▶ Aim of the exercise
For this exercise, please transcribe exactly and only the lines from the one containing "Image resolution: width=678" through the end of the material, both ends included, without pictures.

▽

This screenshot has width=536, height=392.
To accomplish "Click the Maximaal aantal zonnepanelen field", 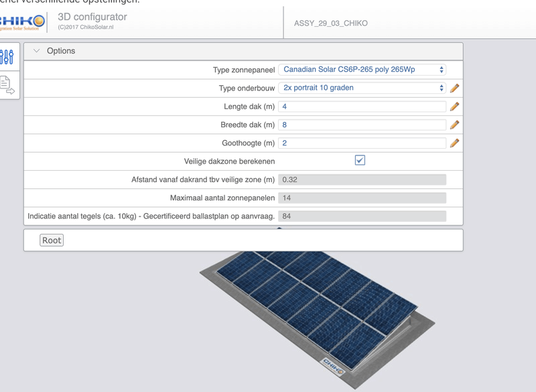I will pyautogui.click(x=362, y=198).
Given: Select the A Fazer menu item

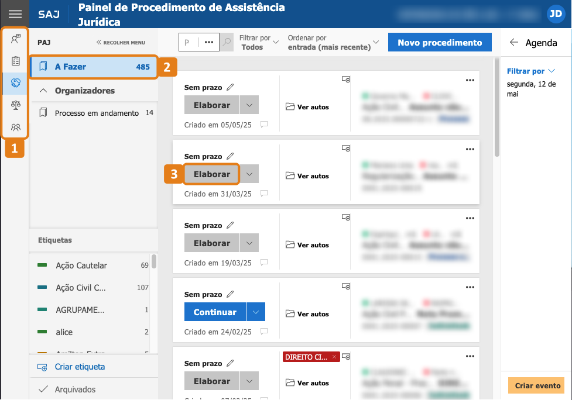Looking at the screenshot, I should click(94, 67).
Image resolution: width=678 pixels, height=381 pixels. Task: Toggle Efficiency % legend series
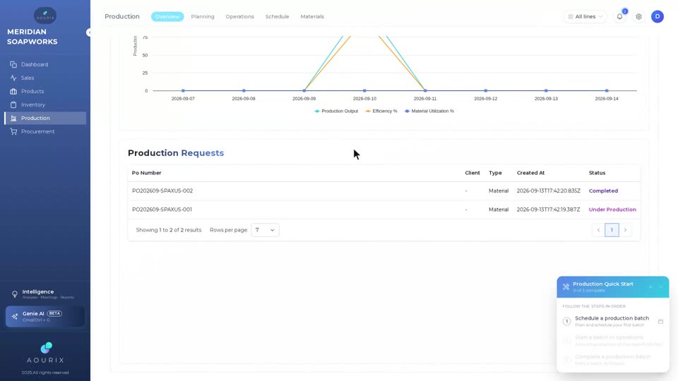[381, 111]
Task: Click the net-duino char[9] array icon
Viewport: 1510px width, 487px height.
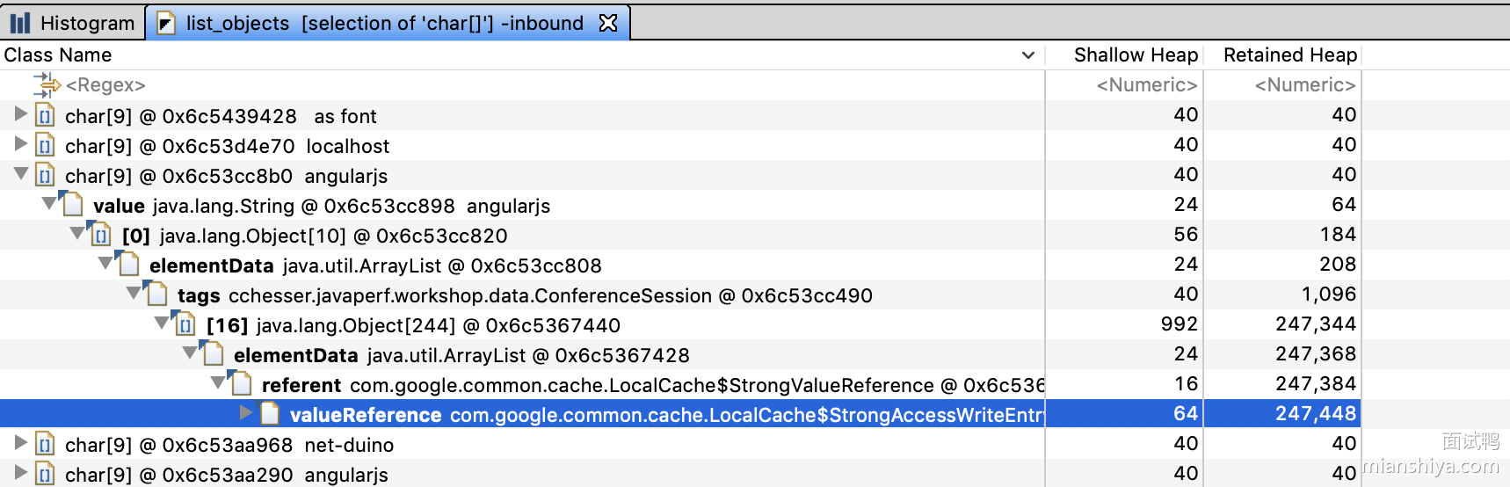Action: tap(46, 445)
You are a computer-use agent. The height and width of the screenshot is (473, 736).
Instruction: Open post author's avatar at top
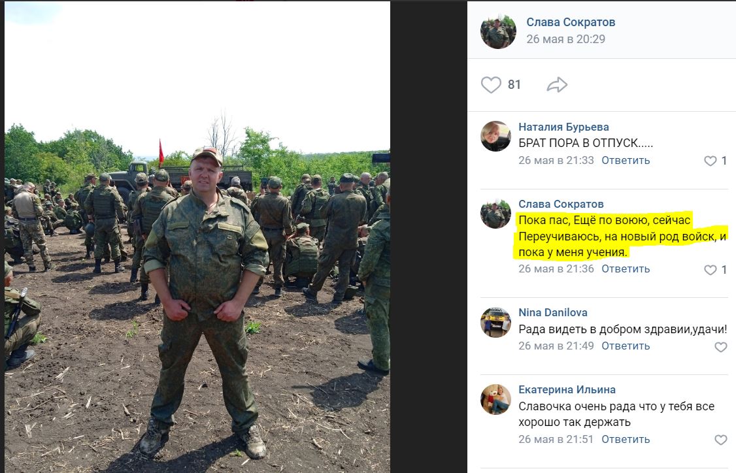pos(498,31)
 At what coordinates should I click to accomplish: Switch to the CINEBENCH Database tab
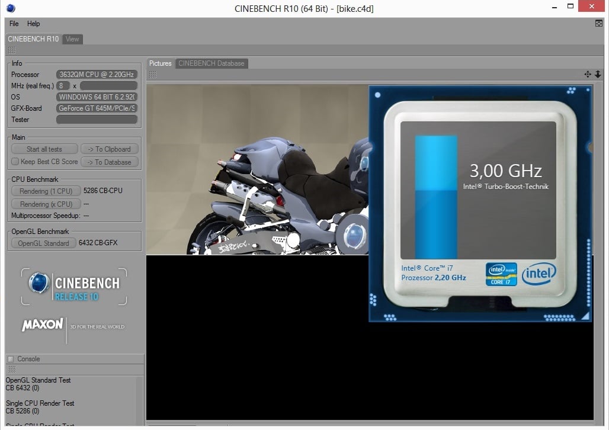211,63
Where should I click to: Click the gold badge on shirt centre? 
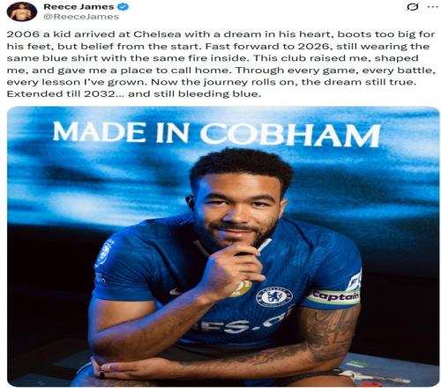(x=242, y=288)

△

▶ Exercise result
Image resolution: width=678 pixels, height=381 pixels. Task: Toggle Efficiency % legend series
[381, 111]
Task: Click the net-duino char[9] array icon
Viewport: 1510px width, 487px height.
Action: tap(46, 445)
You are a computer-use agent. The height and width of the screenshot is (473, 736).
Instruction: Open post author's avatar at top
pos(498,31)
 At what coordinates should I click to accomplish: Switch to the CINEBENCH Database tab
211,63
Where should I click to: Click the gold badge on shirt centre? 
(x=242, y=288)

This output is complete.